→ **Saved entries**
------------------------------------
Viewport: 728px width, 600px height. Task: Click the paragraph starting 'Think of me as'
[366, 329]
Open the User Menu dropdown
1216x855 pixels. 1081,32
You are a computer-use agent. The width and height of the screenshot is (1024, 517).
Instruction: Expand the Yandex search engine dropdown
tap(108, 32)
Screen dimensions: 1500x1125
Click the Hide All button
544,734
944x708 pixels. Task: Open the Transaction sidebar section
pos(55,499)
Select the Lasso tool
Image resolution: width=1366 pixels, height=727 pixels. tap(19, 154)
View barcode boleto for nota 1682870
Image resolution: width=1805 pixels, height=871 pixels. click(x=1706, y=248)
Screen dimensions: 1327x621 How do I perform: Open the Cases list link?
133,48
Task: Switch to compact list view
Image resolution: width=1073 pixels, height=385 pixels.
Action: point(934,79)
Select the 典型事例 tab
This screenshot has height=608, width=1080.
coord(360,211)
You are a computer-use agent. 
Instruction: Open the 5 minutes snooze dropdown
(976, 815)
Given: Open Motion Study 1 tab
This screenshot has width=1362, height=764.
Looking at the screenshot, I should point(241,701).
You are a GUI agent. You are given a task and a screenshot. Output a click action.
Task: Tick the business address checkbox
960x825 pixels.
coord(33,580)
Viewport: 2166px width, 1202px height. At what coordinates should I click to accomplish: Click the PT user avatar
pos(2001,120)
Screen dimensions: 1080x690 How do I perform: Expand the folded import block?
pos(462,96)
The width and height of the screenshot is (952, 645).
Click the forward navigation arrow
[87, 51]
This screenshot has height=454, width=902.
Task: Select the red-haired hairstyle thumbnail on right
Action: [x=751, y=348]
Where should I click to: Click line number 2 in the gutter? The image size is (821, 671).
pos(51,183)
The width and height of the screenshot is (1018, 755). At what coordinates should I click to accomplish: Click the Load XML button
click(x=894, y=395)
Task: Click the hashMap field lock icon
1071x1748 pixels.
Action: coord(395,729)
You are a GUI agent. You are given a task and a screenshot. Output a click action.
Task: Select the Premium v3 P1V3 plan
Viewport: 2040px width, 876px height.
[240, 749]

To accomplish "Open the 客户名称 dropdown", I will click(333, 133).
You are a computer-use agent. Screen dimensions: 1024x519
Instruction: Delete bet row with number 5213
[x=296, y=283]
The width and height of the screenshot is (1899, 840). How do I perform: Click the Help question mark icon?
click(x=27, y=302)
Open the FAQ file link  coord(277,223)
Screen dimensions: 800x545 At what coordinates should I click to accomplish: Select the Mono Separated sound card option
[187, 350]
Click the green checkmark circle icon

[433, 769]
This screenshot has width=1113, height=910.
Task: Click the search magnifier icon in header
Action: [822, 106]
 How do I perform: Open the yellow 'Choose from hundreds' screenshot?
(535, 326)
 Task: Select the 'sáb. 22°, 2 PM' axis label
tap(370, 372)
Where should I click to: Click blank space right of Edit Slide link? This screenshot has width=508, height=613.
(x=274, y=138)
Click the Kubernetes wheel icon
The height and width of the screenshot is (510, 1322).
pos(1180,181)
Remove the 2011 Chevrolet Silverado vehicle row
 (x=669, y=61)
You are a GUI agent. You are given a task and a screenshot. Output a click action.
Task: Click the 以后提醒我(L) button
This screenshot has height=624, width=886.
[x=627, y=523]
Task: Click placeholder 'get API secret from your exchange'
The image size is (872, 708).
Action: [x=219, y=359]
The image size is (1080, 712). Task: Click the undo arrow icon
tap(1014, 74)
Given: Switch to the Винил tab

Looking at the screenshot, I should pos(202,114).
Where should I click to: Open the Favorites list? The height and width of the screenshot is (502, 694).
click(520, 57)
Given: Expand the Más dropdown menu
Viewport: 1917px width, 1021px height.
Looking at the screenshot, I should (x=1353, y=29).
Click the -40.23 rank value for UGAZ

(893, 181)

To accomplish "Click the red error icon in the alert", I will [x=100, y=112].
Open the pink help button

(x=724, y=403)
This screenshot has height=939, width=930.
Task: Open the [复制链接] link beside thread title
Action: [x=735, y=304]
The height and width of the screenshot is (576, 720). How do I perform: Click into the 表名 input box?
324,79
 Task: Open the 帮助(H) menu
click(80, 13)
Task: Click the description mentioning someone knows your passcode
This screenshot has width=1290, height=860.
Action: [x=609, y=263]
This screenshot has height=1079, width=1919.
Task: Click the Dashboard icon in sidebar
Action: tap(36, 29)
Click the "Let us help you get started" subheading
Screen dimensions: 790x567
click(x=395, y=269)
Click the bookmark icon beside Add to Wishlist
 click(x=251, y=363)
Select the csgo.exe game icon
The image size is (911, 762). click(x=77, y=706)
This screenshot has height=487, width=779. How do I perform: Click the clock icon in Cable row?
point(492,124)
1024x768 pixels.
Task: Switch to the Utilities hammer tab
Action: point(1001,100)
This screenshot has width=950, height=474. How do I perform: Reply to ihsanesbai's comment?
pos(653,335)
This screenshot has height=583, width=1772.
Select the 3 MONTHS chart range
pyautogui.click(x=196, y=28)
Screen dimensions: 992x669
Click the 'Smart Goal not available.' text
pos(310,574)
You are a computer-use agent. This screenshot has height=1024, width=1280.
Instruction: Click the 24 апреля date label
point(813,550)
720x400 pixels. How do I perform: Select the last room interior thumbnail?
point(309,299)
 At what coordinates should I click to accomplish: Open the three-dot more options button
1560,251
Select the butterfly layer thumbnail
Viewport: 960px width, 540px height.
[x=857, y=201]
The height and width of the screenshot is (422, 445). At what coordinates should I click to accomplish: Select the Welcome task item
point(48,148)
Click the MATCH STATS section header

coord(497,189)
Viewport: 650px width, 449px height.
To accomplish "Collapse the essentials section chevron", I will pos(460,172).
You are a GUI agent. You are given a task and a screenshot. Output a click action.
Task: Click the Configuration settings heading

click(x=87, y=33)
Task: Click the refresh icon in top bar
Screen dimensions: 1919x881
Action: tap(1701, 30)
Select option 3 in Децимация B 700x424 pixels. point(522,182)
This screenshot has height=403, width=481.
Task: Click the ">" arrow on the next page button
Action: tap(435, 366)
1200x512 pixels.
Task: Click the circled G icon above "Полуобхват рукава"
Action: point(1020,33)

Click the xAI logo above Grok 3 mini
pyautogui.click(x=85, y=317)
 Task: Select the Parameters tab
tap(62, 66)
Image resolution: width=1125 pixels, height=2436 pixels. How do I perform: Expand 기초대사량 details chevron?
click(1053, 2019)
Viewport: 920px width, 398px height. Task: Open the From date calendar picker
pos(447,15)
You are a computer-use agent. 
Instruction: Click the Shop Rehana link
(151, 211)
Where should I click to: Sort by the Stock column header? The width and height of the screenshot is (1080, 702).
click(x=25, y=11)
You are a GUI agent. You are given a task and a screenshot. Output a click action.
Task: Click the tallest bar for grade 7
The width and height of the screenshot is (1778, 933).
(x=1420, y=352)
------------------------------------
→ **What to produce**
The lines to extract from the data above begin with the line containing "The width and height of the screenshot is (1018, 755)." and end with the line containing "You are a computer-use agent. Screen". Extract them exactly, including both.

→ **Output**
The width and height of the screenshot is (1018, 755). At what coordinates should I click to accomplish: Click the Load XML button
click(x=894, y=395)
Task: Click the hashMap field lock icon
1071x1748 pixels.
Action: coord(395,729)
You are a GUI agent. You are given a task and a screenshot. Output a click action.
Task: Select the Premium v3 P1V3 plan
Viewport: 2040px width, 876px height.
[240, 749]

To accomplish "Open the 客户名称 dropdown", I will click(333, 133).
You are a computer-use agent. Screen dimensions: 1024x519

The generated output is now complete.